■ **Records supplied**
++++++++++
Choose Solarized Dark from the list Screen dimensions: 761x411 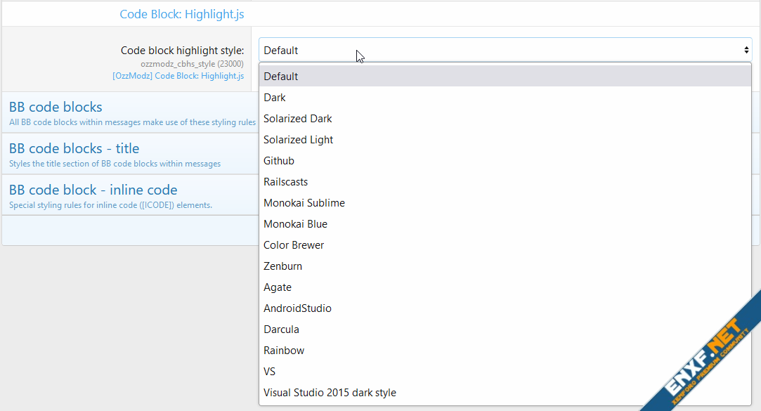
++++++++++
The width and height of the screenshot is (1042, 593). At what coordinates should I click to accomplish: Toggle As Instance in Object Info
++++++++++
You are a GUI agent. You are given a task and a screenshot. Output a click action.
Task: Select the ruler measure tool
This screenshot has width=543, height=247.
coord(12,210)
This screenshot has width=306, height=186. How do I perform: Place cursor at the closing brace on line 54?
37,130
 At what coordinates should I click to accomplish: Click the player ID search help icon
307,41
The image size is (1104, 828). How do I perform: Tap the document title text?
++++++++++
■ **Try it**
In the entries above, please find the line with "You are a GUI" and the line with "The image size", then write out exactly those two lines and every line between them, and nothing more.

■ **Written solution**
You are a GUI agent. You are given a task and a screenshot. Output a click action.
Task: Select the ruler measure tool
This screenshot has width=543, height=247.
coord(12,210)
This screenshot has width=306, height=186. How do I perform: Place cursor at the closing brace on line 54?
37,130
 At what coordinates should I click to accomplish: Click the player ID search help icon
307,41
The image size is (1104, 828). How do I perform: Tap the document title text?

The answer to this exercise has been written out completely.